OpEx are typically expenses that are fully accounted for during the time the expense is incurred whereas CapEx are recorded as an asset and their cost is depreciated (aka spread out) throughout their projected lifetime. On-premises solutions are typically a larger upfront cost to get started with the potential for recurring licenses/software renewals after that which allows this type of solution to fall into the CapEx category. Cloud-based solutions are subscription based which means smaller upfront costs, but recurring payments on a monthly, quarterly, or yearly basis which puts this into the OpEx category.

Overall, do you want a solution with a larger upfront cost that’s viewed as a tangible asset that depreciates or do you want a solution that has a recurring expense and is viewed as a service rather than an asset?

The Next Steps to Select A Solution Provider

Once you have all of your parameters figured out for this project, it’s time to begin the vendor selection process. There are many paths to SIEM and unique environments, so the best next step would be to do some research into SIEM providers that offer a solution which fits your specific needs and identify what you think might be the top 3 providers for you. Reach out to each of the 3 providers, get in contact with their sales team, and start scheduling meetings. These will start off as simple meet and greets, getting to know your environment, wants, needs, and all of the topics previously mentioned in this article.

I highly recommend that after each vendor provides you with a demo of their solution, request a Proof of Concept (PoC) to be conducted within your environment. An excellent test is to have them tie into your domain controller and setup their default alerting.
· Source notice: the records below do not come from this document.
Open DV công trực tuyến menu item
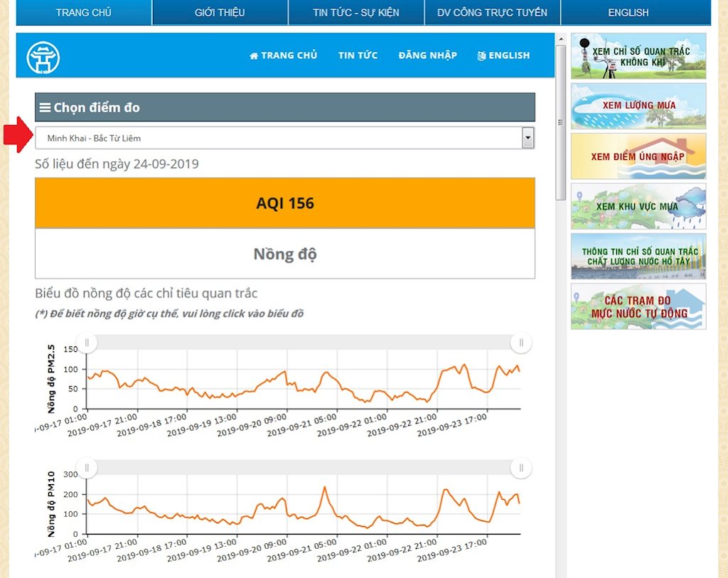The width and height of the screenshot is (728, 578). (492, 13)
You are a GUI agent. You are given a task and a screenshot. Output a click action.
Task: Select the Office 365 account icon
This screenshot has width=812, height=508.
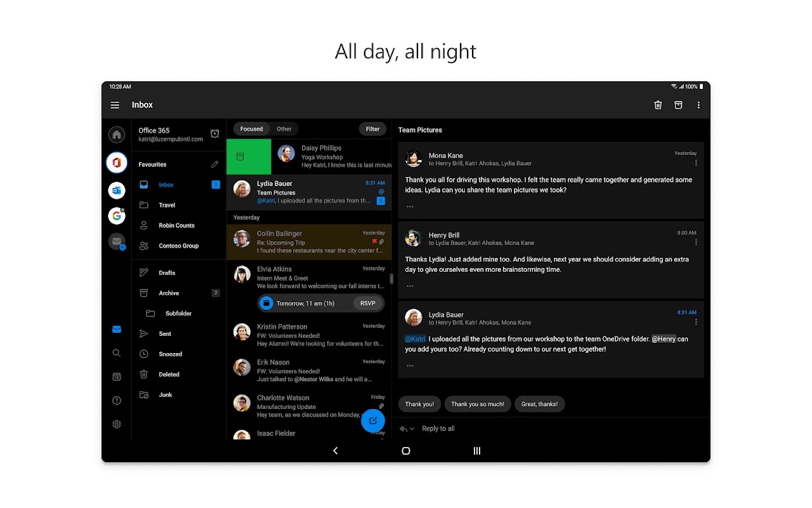pos(117,163)
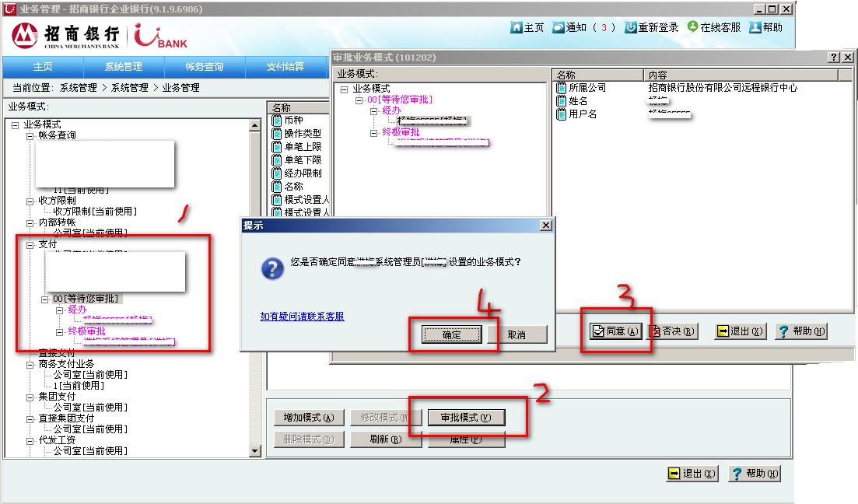Select the 所属公司 row icon in dialog

tap(562, 88)
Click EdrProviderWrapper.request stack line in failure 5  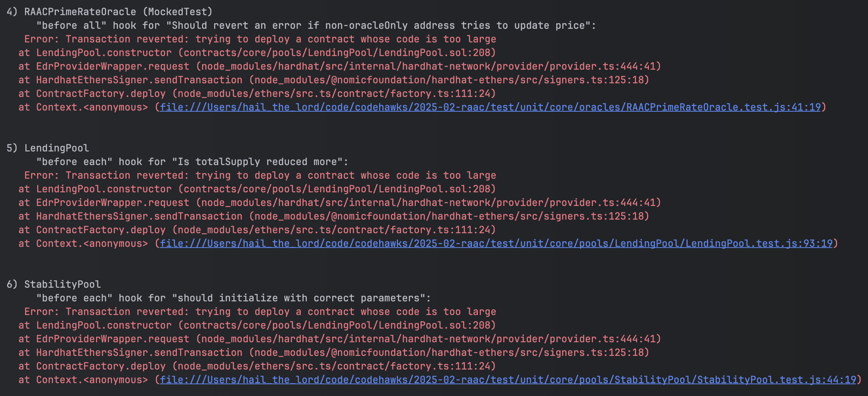point(340,203)
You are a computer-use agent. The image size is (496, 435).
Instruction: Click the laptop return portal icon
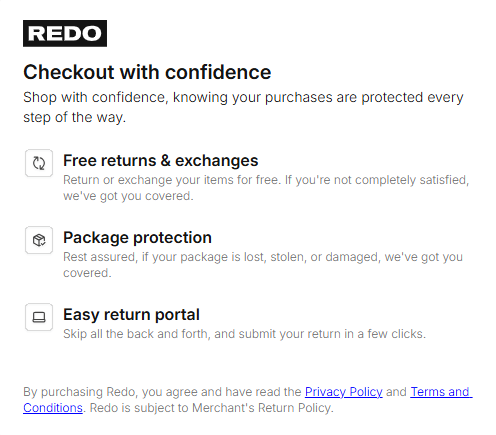point(39,317)
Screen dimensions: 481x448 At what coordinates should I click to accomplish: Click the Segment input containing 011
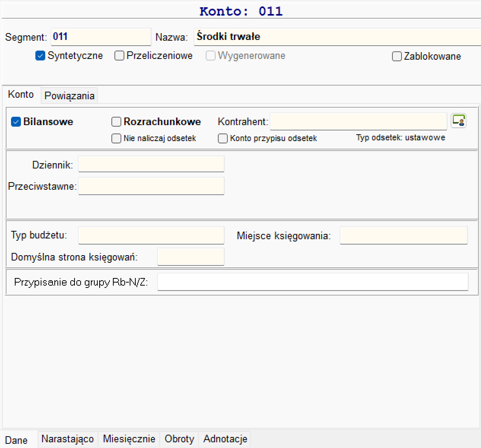101,37
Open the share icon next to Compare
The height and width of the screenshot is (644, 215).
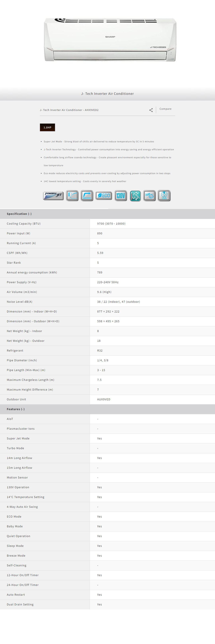click(x=151, y=110)
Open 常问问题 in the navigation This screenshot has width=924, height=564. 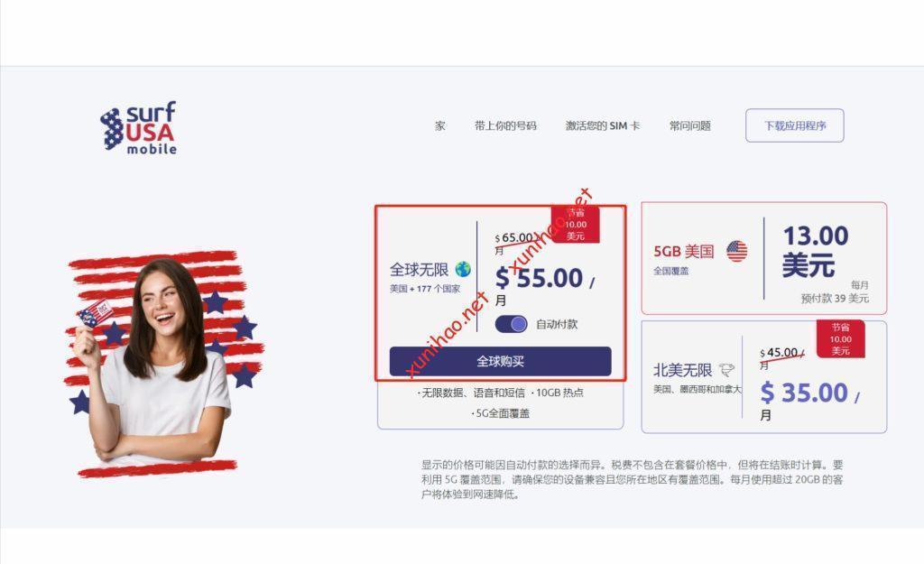pos(690,125)
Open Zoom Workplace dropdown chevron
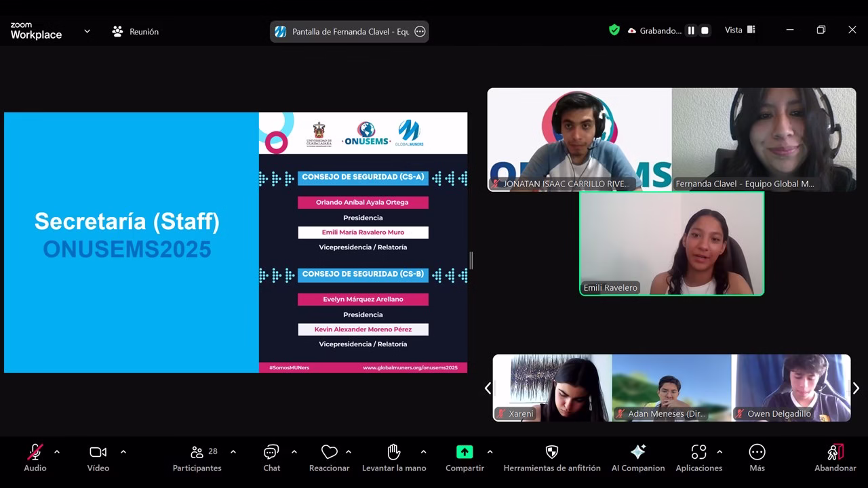The image size is (868, 488). tap(87, 31)
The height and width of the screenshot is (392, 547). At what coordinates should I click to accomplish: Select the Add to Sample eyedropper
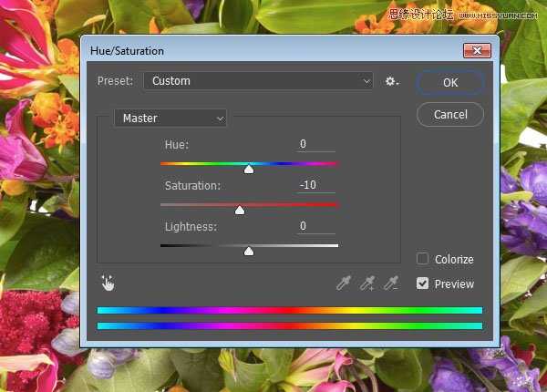coord(366,284)
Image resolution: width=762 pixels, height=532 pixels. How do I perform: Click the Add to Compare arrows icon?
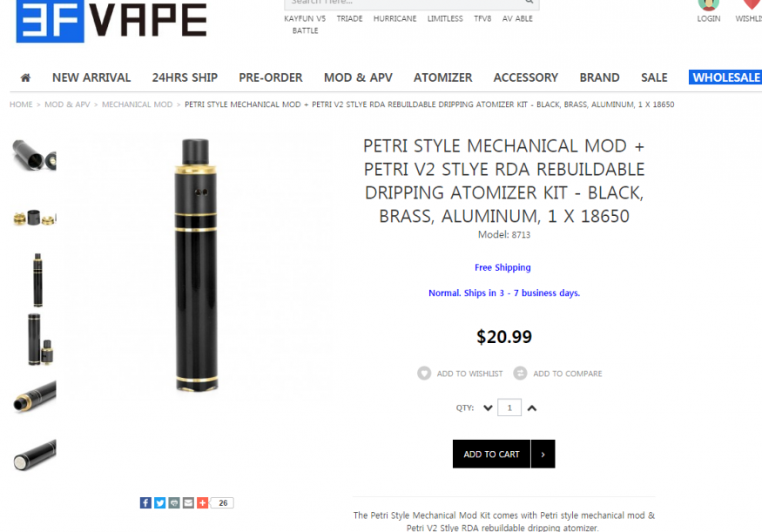[x=520, y=374]
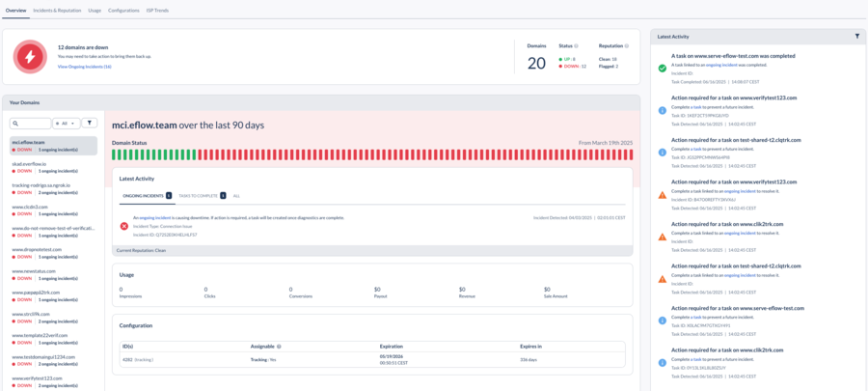The height and width of the screenshot is (391, 868).
Task: Click View Ongoing Incidents (16) link
Action: pos(84,67)
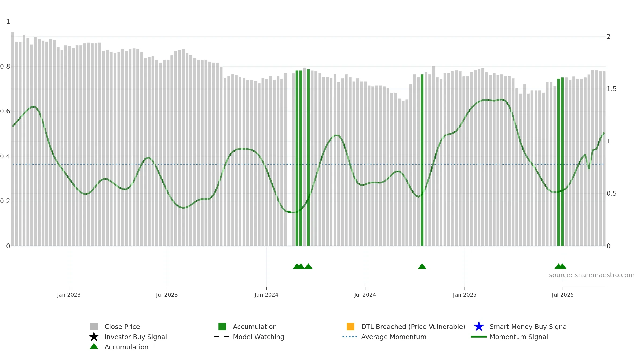Click the dotted Average Momentum legend line
644x362 pixels.
click(350, 337)
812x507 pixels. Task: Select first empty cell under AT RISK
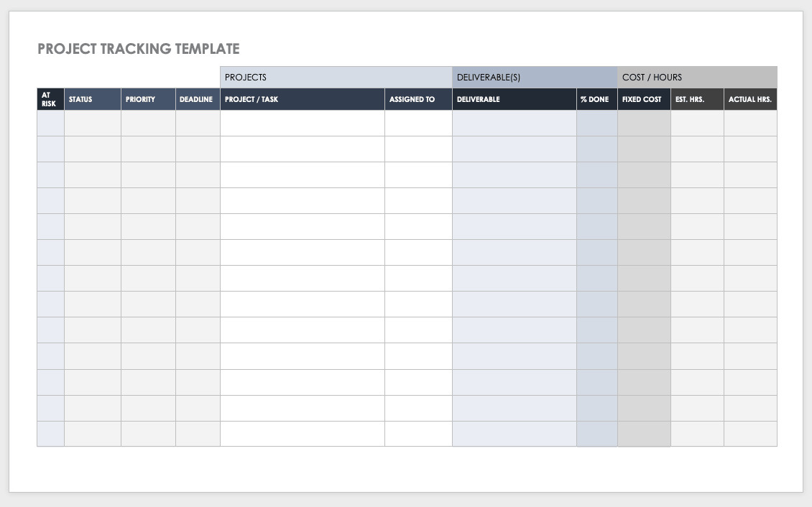pyautogui.click(x=50, y=123)
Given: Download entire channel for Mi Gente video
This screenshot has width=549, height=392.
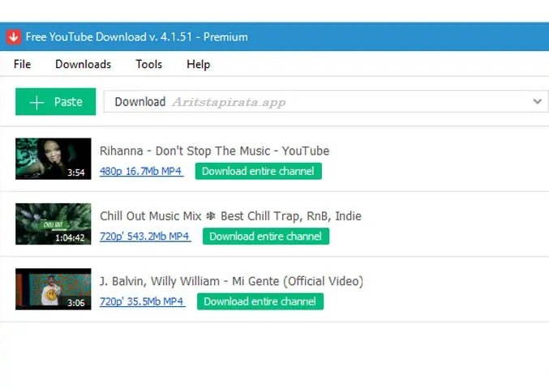Looking at the screenshot, I should point(259,301).
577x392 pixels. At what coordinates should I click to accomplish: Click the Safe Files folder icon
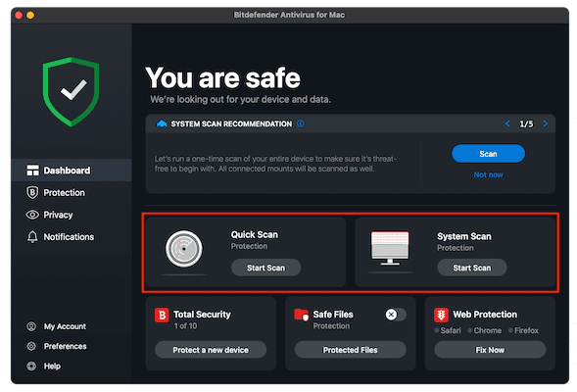[302, 316]
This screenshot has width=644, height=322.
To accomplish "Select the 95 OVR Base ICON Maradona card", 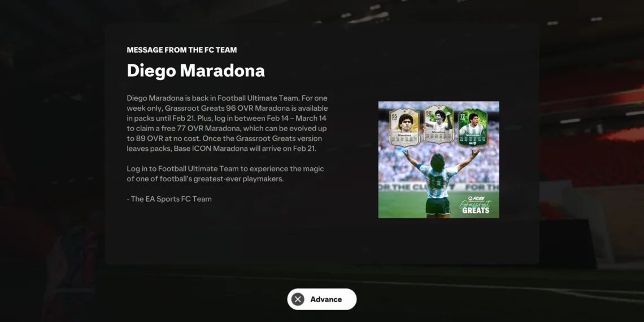I will click(x=404, y=127).
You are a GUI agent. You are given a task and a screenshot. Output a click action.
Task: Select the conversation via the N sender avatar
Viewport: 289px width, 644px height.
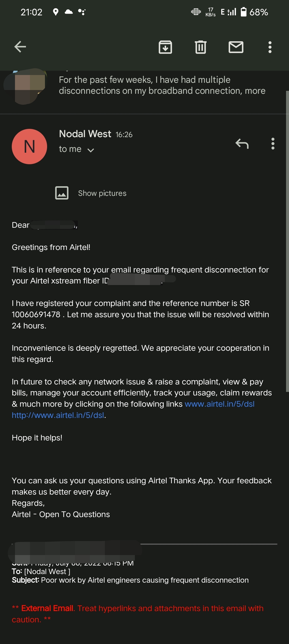pyautogui.click(x=29, y=146)
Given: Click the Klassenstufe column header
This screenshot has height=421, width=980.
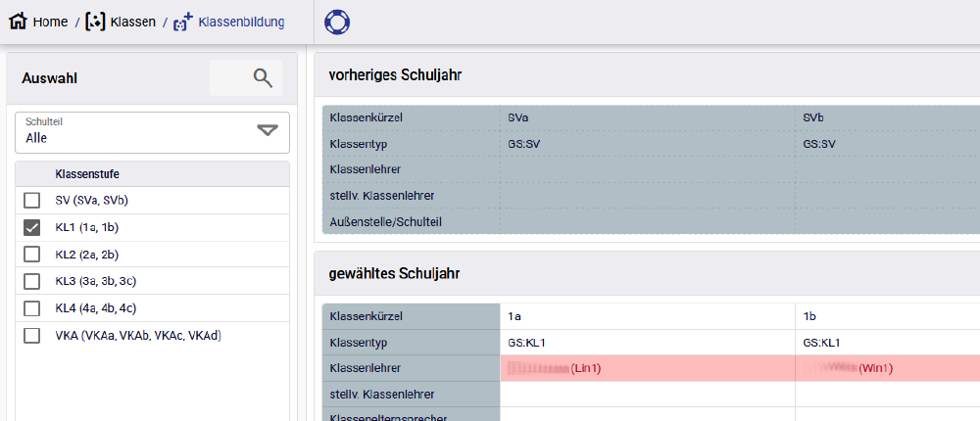Looking at the screenshot, I should (x=87, y=174).
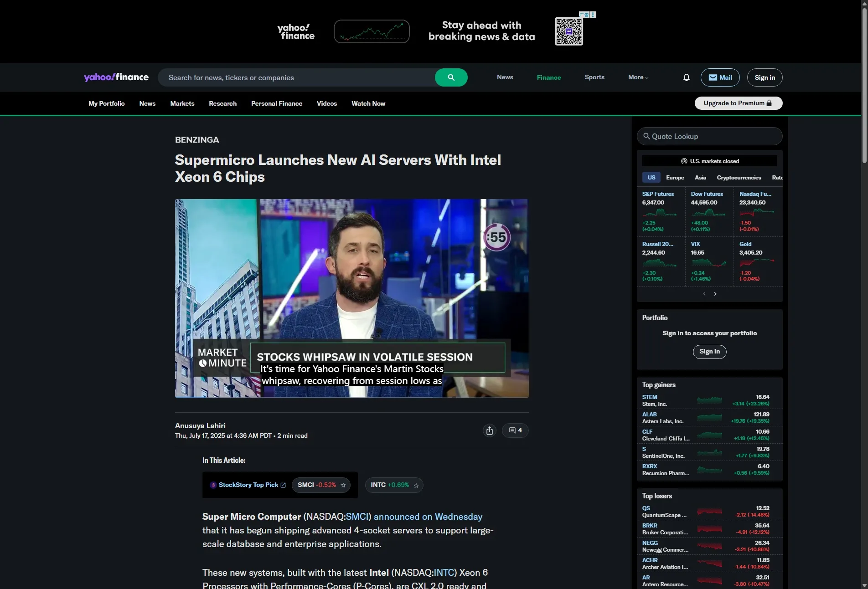
Task: Switch to the Europe markets tab
Action: [675, 178]
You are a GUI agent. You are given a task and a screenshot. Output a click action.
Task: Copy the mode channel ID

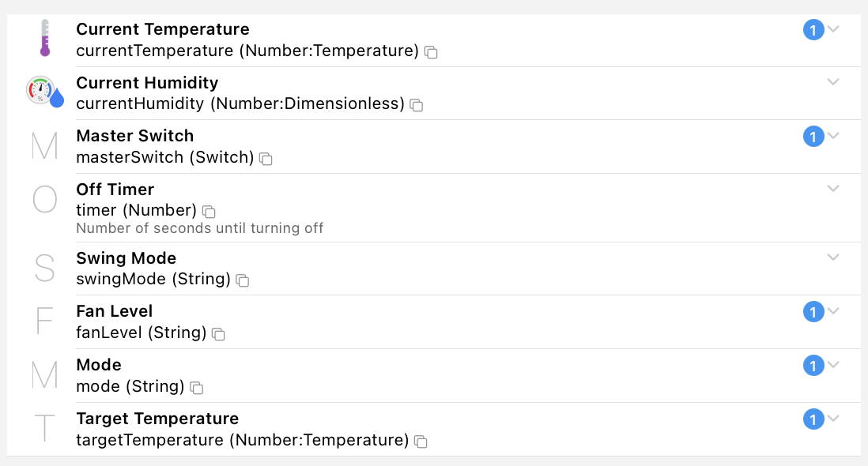tap(197, 388)
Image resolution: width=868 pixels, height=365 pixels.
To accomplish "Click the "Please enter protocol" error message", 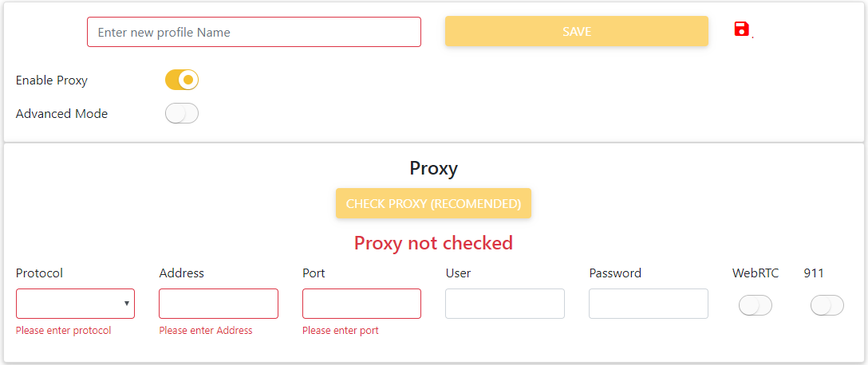I will point(64,331).
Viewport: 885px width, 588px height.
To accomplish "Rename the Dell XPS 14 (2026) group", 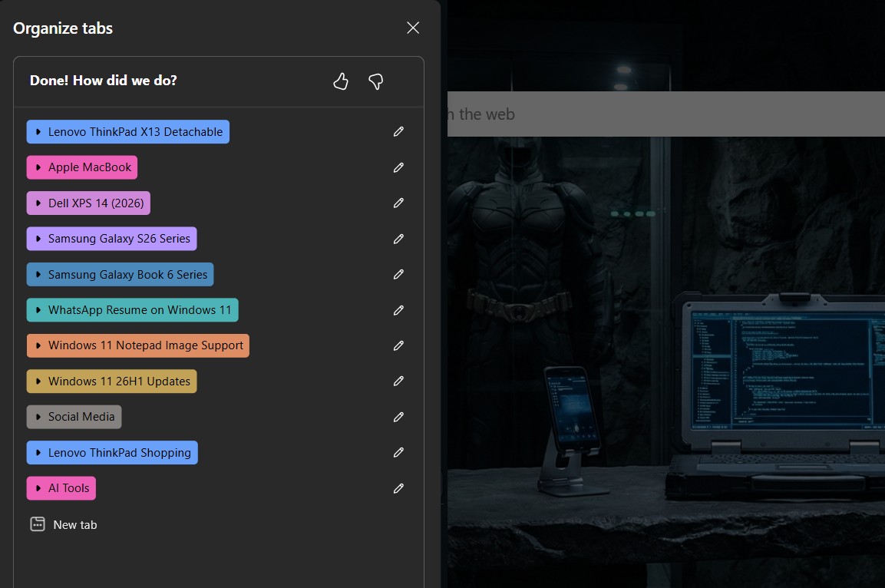I will point(398,203).
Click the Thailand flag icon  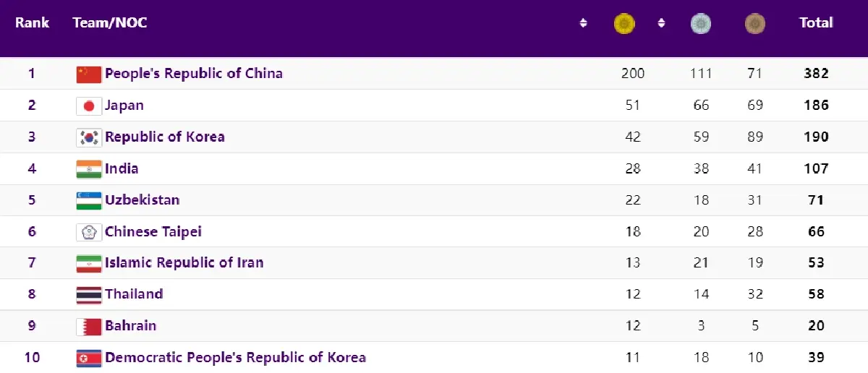(89, 294)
From here, battle test their solutions through as many identity-related events as you can. Things such as numerous failed login attempts within a short amount of time, anomalous travel by signing in from multiple locations with a VPN, and other activity that could indicate malicious activity.

Implementation/Deployment

As with all things, have a plan.

Start Small

The goal here is to start small, such as with just one system that’s not business critical in case things go awry. This will allow you to setup your SIEM instance, get familiar with the deployment process, and begin understanding this new tool. Once you get comfortable, you could begin deploying to a few more devices, preferably to different types of assets such as a domain controller, a database, a firewall, and an application.

Establish a Baseline, Begin Fine-Tuning, and Start on SOPs

The reasoning behind deploying to a device or two of each type is that it allows you to see all of the logs being ingested from each type of asset without being completely overwhelmed with data and logs. Here is where you can start to establish a baseline of what is normal activity, but you can also begin fine-tuning log collection and alerts. You may find that you’re collecting too many irrelevant logs that are just creating extra noise for you or you may find that you’re not getting the events you wanted. Now is a great time to start setting up custom alerts if you want to keep a closer eye on certain activities or events than what came pre-packaged.

This is also an excellent time to start working on creating Standard Operating Procedures (SOPs) and Playbooks. Since you’re starting to see events, customizing alerting and seeing their default alerting, you will have a pretty good idea of what types of actionable information you will get out of your SIEM. Take those actionable alerts and create documentation of how you or your team should respond to them so that when the time comes to respond, you can be sure it’s a thorough, complete, and quick response.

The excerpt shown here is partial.